What the framework recommends
Comprehensive AML/CFT registration of VDA service providers (India implemented via PMLA extension). Macroprudential tools to monitor stablecoins (India: in progress, mostly via central-bank monitoring). Tax reporting integration (India: via AIS and Schedule VDA). Cross-border information sharing under FATF (India: active member, exchanges feed CARF-equivalent reporting).
Cross-border transparency
The Crypto Asset Reporting Framework (CARF), endorsed by the OECD in 2023, is the crypto equivalent of CRS for bank accounts. Once implemented globally, it means foreign exchanges report Indian residents' holdings to Indian tax authorities automatically.
India has signed up. Implementation timeline runs through 2027 with phased data exchanges. By then, the practical privacy of holding crypto on a foreign exchange evaporates.

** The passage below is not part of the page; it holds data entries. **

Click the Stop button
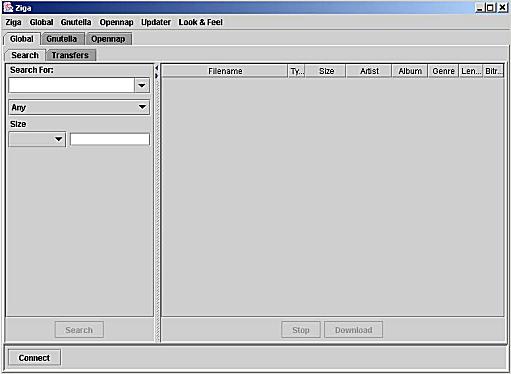 tap(301, 330)
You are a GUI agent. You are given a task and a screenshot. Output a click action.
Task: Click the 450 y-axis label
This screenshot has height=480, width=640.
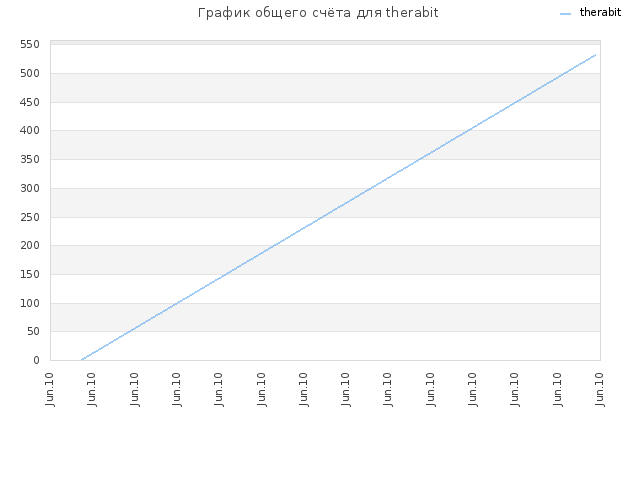(30, 102)
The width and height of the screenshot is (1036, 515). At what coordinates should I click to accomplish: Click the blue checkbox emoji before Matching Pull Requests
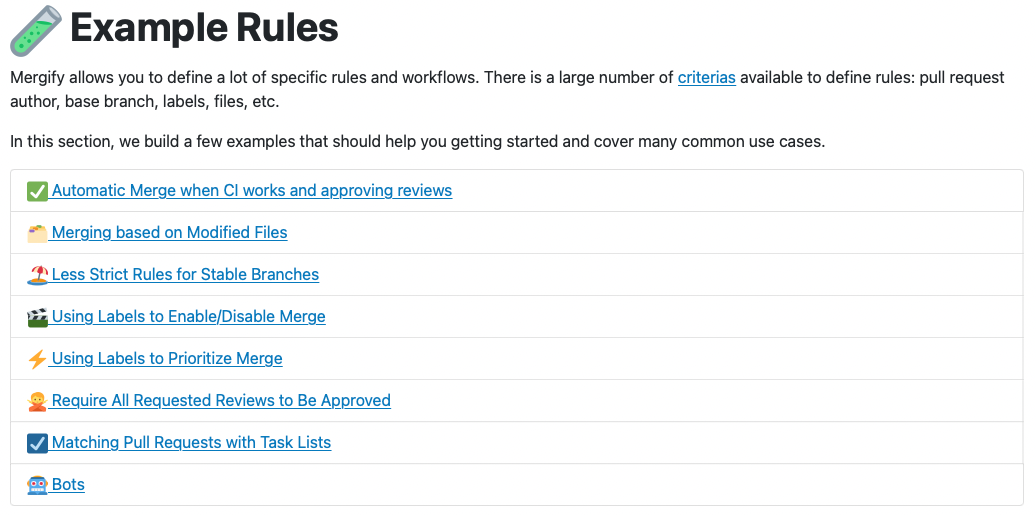tap(38, 443)
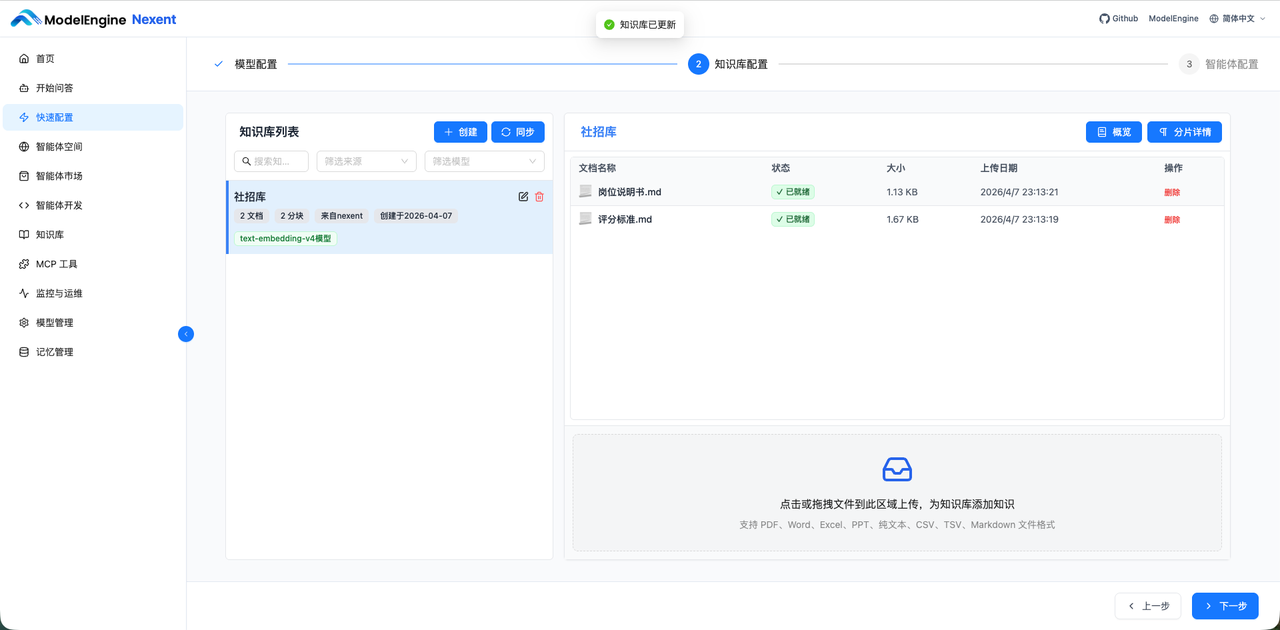This screenshot has height=630, width=1280.
Task: Collapse the sidebar with the blue chevron toggle
Action: tap(186, 333)
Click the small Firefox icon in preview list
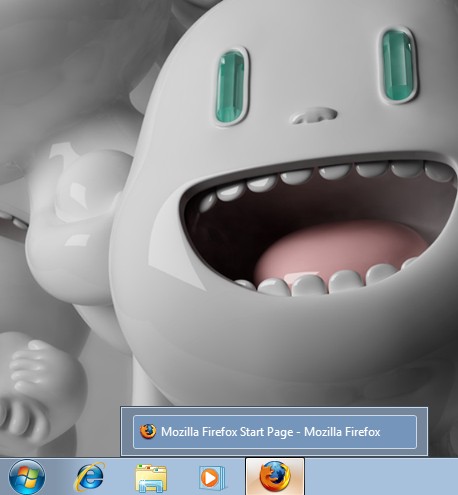The height and width of the screenshot is (495, 458). (148, 431)
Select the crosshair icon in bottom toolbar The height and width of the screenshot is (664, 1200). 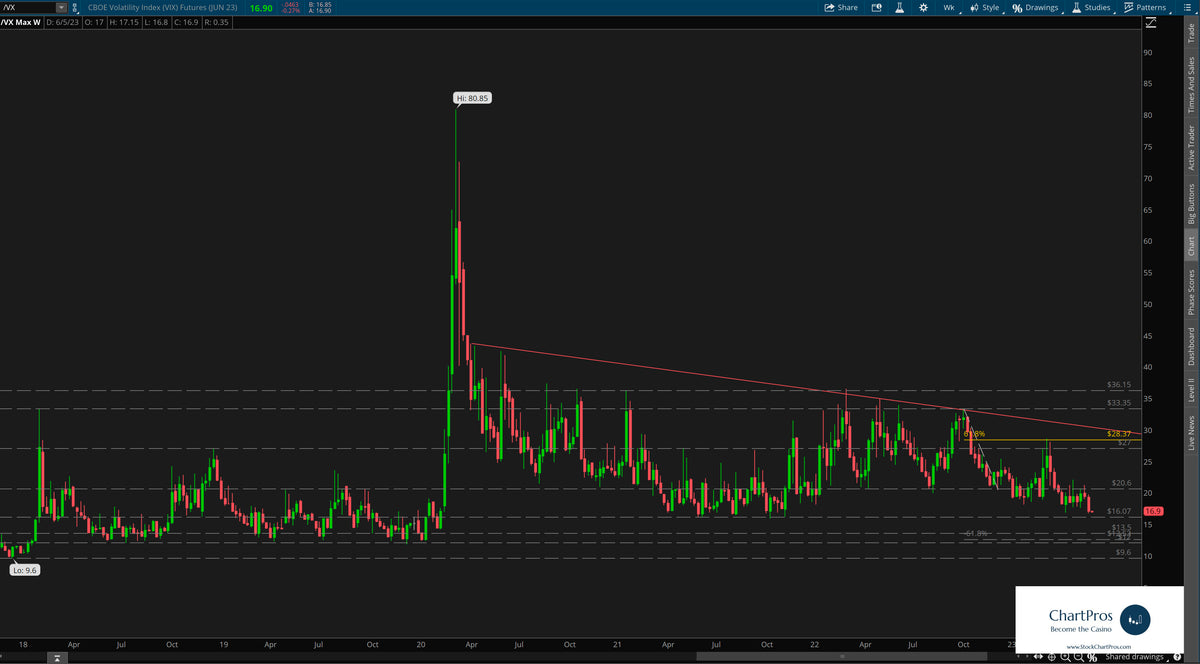tap(1052, 657)
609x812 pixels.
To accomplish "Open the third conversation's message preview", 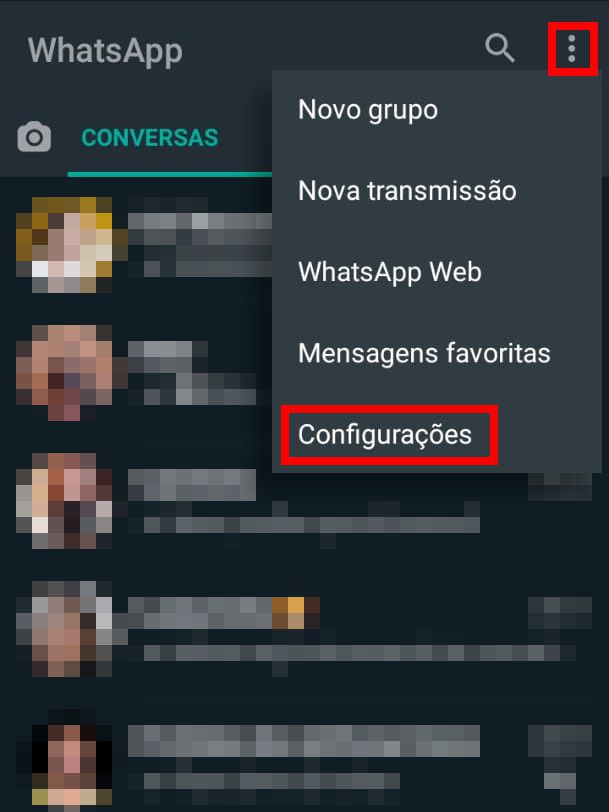I will (312, 525).
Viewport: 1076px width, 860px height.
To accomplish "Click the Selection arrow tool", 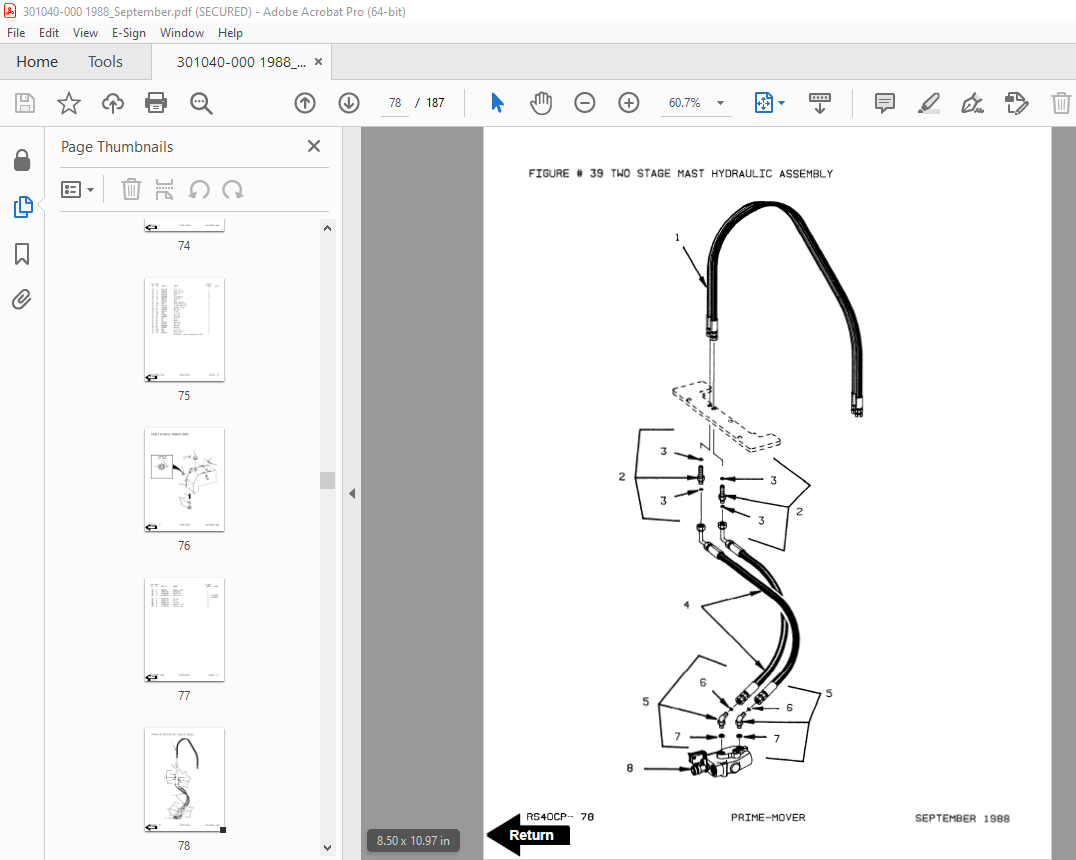I will [x=497, y=103].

What this means for traders
The 'go offshore' approach to lower compliance is a closing window. By 2027 every meaningful exchange will report to your home tax authority. Plan as if your foreign-exchange holdings are visible to the IT Department in real time.
Key takeaways
- India led the G20 crypto framework adoption in 2023.
- PMLA extension and AIS reporting were the early implementation steps.
- CARF (cross-border reporting) phases in through 2027.
- Plan as if all crypto holdings will be visible to Indian tax authorities by 2027.